## Ziel
Kannst du aus dem Erfahrungsbericht zum Canyon-Rad unten den Abschnitt von „Nach nun 1000km“ bis einschließlich „schicke Optik kaputt.“ wortgetreu herausziehen?

## Textauszug
Bergab ist das Rad durch die Geometrie sehr begrenzt und nervös, zu kurz, zu hoch, der federweg wird großzügig freigegeben, man hat die Wahl zwischen bockig oder Durchschlag, schiebe ich aber mehr auf die "einstiegsvarianten" der federelemente und nicht auf das Rad selbst. Für den von Canyon angegeben einsatzzweck und für die meisten Fahrer aber definitiv ausreichend und an einstellmöglichkeiten nicht überfordernd. Hinterbau bietet genau das richtige Maß an Progression, echt eine gelungene Arbeit. Was man am Rad mögen muss ist der stark flexende Hinterbau, bei aktiver Fahrweiße verwindet sich das Rad spürbar, für mich ein unangenehmes Gefühl.

Nach nun 1000km der erste größere Service. Sattelstütze von Canyon sackt ab und hat merkliches Spiel, glaube ich verzichte hier canyon zu kontaktieren und kauf einfach gleich eine neue. Die Hinterbau Lager sind trotz der zusätzlichen dichtung und keiner RegenAusfahrt alle angerostet und laufen rauh, hier wurde meiner Meinung nach an der falschen Stelle gespart. Wird also sicher kein lagersatz von Canyon sondern was selbst zusammengestelltes ordentliches.

Am Hinterbau habe ich bereits starke optische Mängel. Die kleinen Plasteabdeckungen an der Wippe/Sattelstreben finde ich ja optisch absolut genial aber praktisch leider schlecht gelöst, bei Dreckbeschuss sammelt sich alles unter der Abdeckung und krazt und knarzt. Für ein MTB unpraktisch, Hilfe bringt sicher ein Mudguard, macht dementsprechend aber die schicke Optik kaputt.

Als Resümee würde ich sagen, man bekommt hier ein trotz allem gutes und günstiges Rad, sollte aber dementsprechend Geduld, Nächstenliebe und Schrauberkenntnisse mitbringen. Weiß nicht was andere so an Erfahrungen gesammelt haben mit dem Erstaufbau von Canyonrädern, im Freundeskreis ist die einheitliche Meinung, dass man erstmal alles zerlegen fetten einkleben und einstellen muss.
Empfehlen würde ich das Rad Leuten, die gern eine Tour fahren und dabei gern mal entspannt einen Waldweg fahren wollen, und auch auf kleineren Wurzeln und leichten trails ausreichend grip suchen. Für Leute die öfters einen Trail nehmen wollen, allgemein einen aktiven fahrstil haben oder auch mal bei Matsch/ Regen fahren sind Räder wie bsw. Das Radon skeen sicher die bessere Wahl. Ich selbst werde mir jedenfalls kein Canyon mehr kaufen, dafür schockiert mich die Qualität /service zu sehr..

## Vorliegendes Material
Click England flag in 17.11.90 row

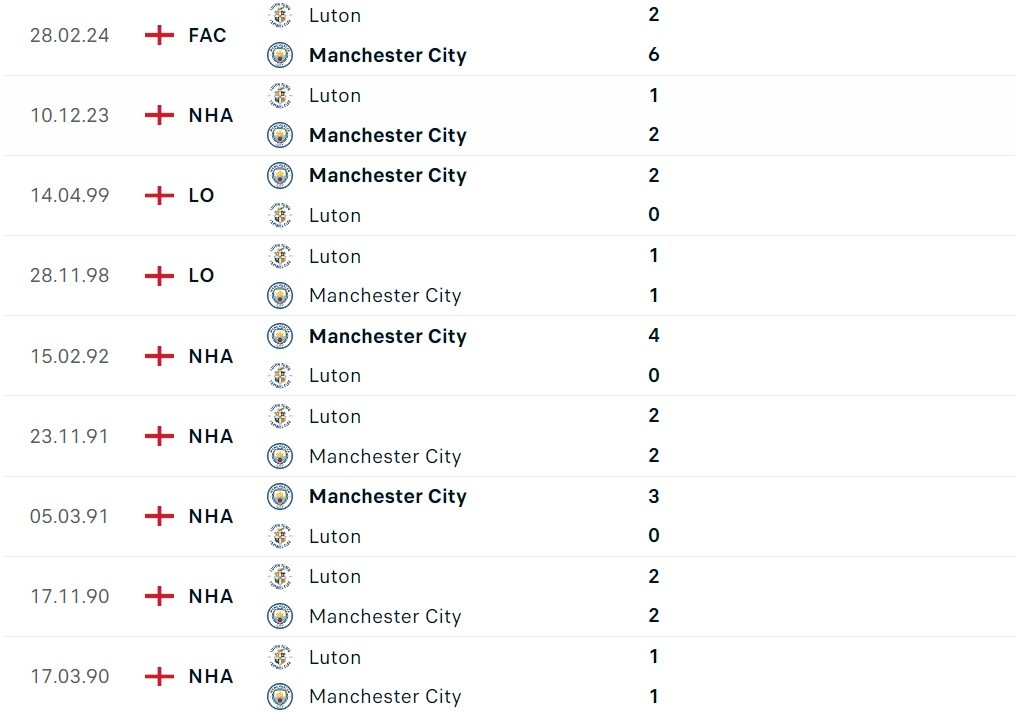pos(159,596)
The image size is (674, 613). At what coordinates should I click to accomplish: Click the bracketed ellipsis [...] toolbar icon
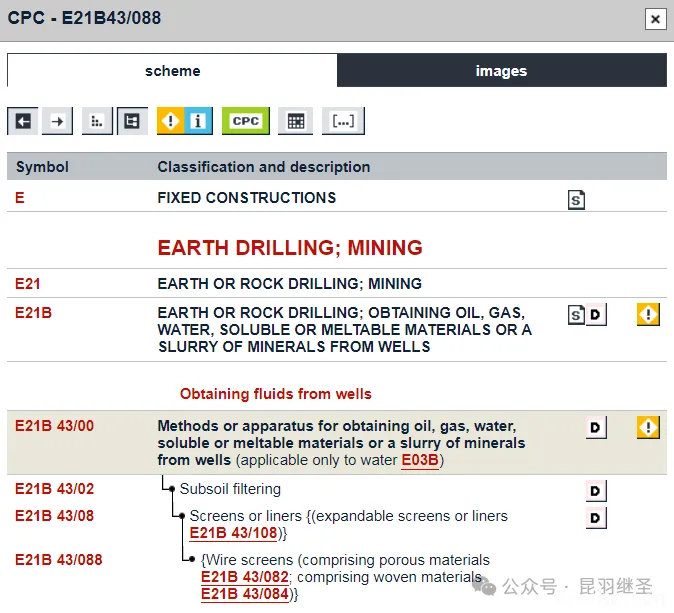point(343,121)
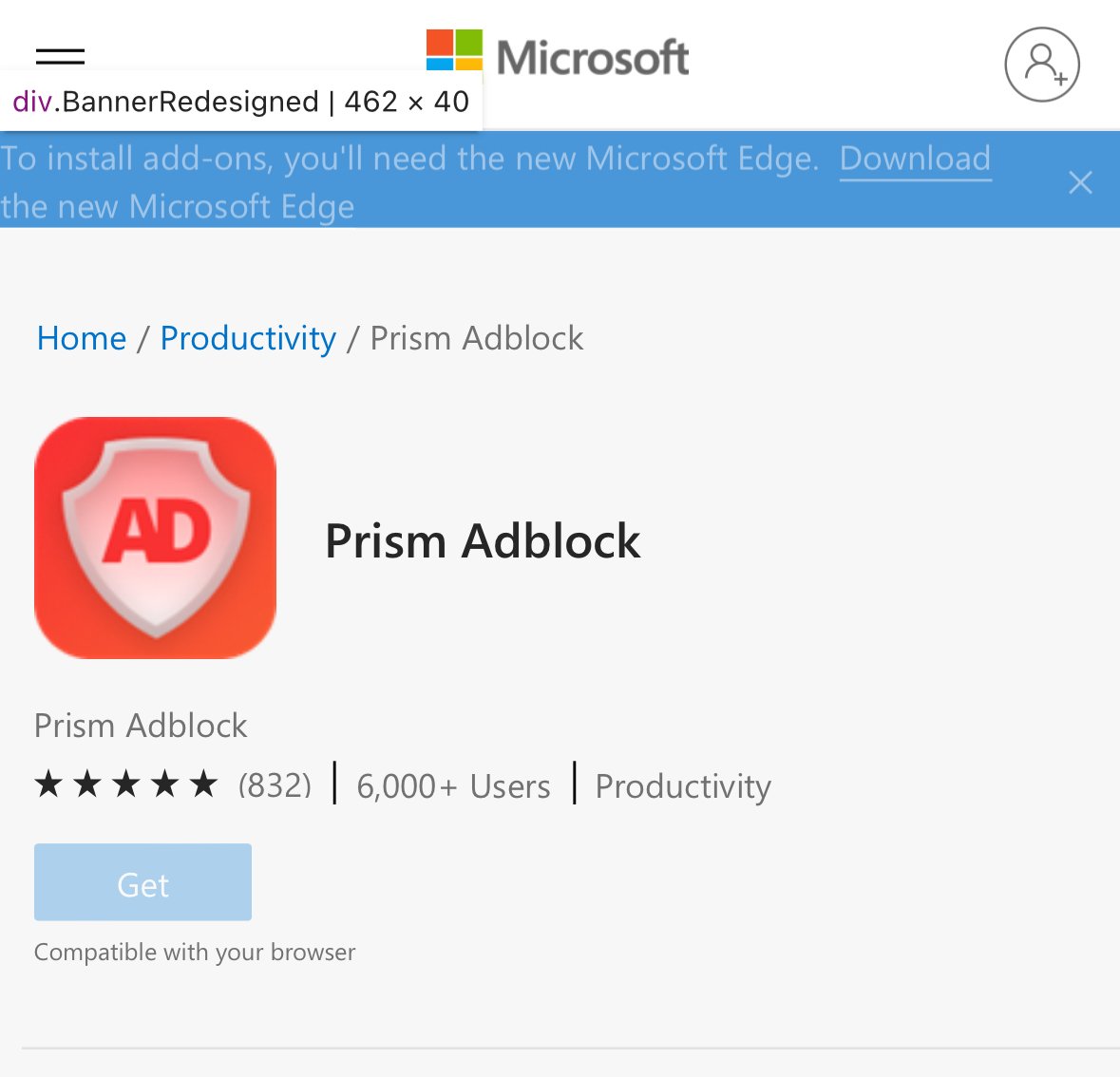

## Antwort
Nach nun 1000km der erste größere Service. Sattelstütze von Canyon sackt ab und hat merkliches Spiel, glaube ich verzichte hier canyon zu kontaktieren und kauf einfach gleich eine neue. Die Hinterbau Lager sind trotz der zusätzlichen dichtung und keiner RegenAusfahrt alle angerostet und laufen rauh, hier wurde meiner Meinung nach an der falschen Stelle gespart. Wird also sicher kein lagersatz von Canyon sondern was selbst zusammengestelltes ordentliches.

Am Hinterbau habe ich bereits starke optische Mängel. Die kleinen Plasteabdeckungen an der Wippe/Sattelstreben finde ich ja optisch absolut genial aber praktisch leider schlecht gelöst, bei Dreckbeschuss sammelt sich alles unter der Abdeckung und krazt und knarzt. Für ein MTB unpraktisch, Hilfe bringt sicher ein Mudguard, macht dementsprechend aber die schicke Optik kaputt.